Los que habían gritado ante Pilatos “crucifícale, crucifícale”, ahora le gritaban al crucificado: “Si eres el Hijo de Dios bájate de  la cruz”. Lo retaban con unos argumentos demoledores: “A otros salvó  —curó, resucitó…— y

Él no puede salvarse” –del desprecio, del sufrimiento que lo estaba matando—.

Hubiera sido un performance extraordinario: Se hubiera zafado de cada clavo de las manos y de los pies y dando un “salto mortal” caería de pie, sonriendo ante sus enemigos, sus verdugos y sus cobardes discípulos…

Hubiera tronado sus dedos y los ángeles los hubieran vestido con sedas de reyes y túnicas de emperadores, además de unos cuantos valiosos accesorios que hubieran deslumbrado, no sin antes haber lavado la sangre de sus heridas con ungüentos y perfumes.

Hubiera demostrado que efectivamente “Él era el autor de la vida”.
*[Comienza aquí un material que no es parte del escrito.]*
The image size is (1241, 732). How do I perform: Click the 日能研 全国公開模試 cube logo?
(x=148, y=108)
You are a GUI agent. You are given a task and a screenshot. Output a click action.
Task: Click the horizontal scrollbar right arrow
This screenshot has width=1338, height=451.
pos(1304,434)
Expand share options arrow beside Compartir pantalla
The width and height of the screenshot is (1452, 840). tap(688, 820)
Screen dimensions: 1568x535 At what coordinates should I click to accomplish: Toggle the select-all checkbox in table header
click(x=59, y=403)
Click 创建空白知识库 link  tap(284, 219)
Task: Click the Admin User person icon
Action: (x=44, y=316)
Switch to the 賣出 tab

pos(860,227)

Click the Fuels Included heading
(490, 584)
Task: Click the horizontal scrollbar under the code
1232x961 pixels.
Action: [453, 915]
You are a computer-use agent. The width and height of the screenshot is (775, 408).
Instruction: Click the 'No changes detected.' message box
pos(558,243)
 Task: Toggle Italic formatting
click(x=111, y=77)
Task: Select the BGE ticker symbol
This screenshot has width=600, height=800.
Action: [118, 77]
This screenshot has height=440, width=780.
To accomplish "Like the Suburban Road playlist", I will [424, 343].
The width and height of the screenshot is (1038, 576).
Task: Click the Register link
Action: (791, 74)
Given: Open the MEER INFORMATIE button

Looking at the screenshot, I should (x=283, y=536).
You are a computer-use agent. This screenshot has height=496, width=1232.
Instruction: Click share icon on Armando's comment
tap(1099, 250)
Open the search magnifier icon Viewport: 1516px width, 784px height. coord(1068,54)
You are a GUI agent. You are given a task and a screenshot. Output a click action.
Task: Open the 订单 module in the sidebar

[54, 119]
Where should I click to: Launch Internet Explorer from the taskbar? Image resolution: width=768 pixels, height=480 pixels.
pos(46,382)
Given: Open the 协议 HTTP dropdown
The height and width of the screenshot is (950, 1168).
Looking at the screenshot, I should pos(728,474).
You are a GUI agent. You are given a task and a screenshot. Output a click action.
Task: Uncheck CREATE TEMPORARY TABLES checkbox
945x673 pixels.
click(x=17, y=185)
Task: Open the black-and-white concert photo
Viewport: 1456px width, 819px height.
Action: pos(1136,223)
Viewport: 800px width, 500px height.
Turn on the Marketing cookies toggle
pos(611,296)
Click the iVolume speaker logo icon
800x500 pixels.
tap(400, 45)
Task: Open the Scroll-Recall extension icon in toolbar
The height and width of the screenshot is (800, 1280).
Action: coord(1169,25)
Pero no se bajó de la cruz. Aceptó el fracaso y el sufrimiento hasta que murió. Los que no creían en Él y los que se le arrimaban con el interés de conseguir algún favor se convencieron de que efectivamente no era el Hijo de Dios que presumía ser.

También cundió la desilusión entre sus discípulos. Su Evangelio, su mensaje de una forma nueva de vivir, de creer, de trascender el misterio del dolor, de la angustia humana, de la violencia y la injusticia fueron sepultados junto con su cadáver. Esa noche del primer Viernes Santo de la historia humana fue una angustia insoportable para los que creyeron en Él. El vacío que dejó era infinito. Esperaban un vivir diferente donde el Dios del amor y el amor del Dios que les había revelado Jesús iba a sustituir al dios del dinero, de las armas, de la rivalidad codiciosa, de la explotación inhumana.

Y pasando la Pascua tendrían que regresar a la desesperanza, a la incertidumbre, a la rutina de un vivir sin trascendencia y de amores circunstanciales, efímeros, triviales, los que no desquitan dar la vida por ellos.

Hoy nosotros somos afortunados al vivir estos días de Semana Santa con una certeza que ellos no tuvieron. Revivimos estos misterios de sufrimiento inconcebible, de abandono de Dios, de odio e injusticia inhumana a la víctima más inocente conociendo el final del tercer acto: esa víctima resucitó y desde esa perspectiva de fe el misterio de la Pasión y Muerte de Cristo lo vivimos con la ventaja de la esperanza.

Jesús no se bajó de  la cruz. Si lo hubiera hecho nos hubiera revelado un dios falso, a la altura de nuestros intereses humanos que desprecian el valor de dolor, de la libertad que exige el amor y del amor que exige la libertad.

Un pobre dios que aprecia la felicidad de la riqueza y desprecia la riqueza de la pobreza.

Nos reveló un Dios tan incomprensible que se permitió ser Padre nuestro que nos amó tanto que entregó a su Hijo por nosotros. Desde entonces el Dios de los cristianos es una persona que aceptamos aunque no entendamos sus maneras de amar a sus hijos.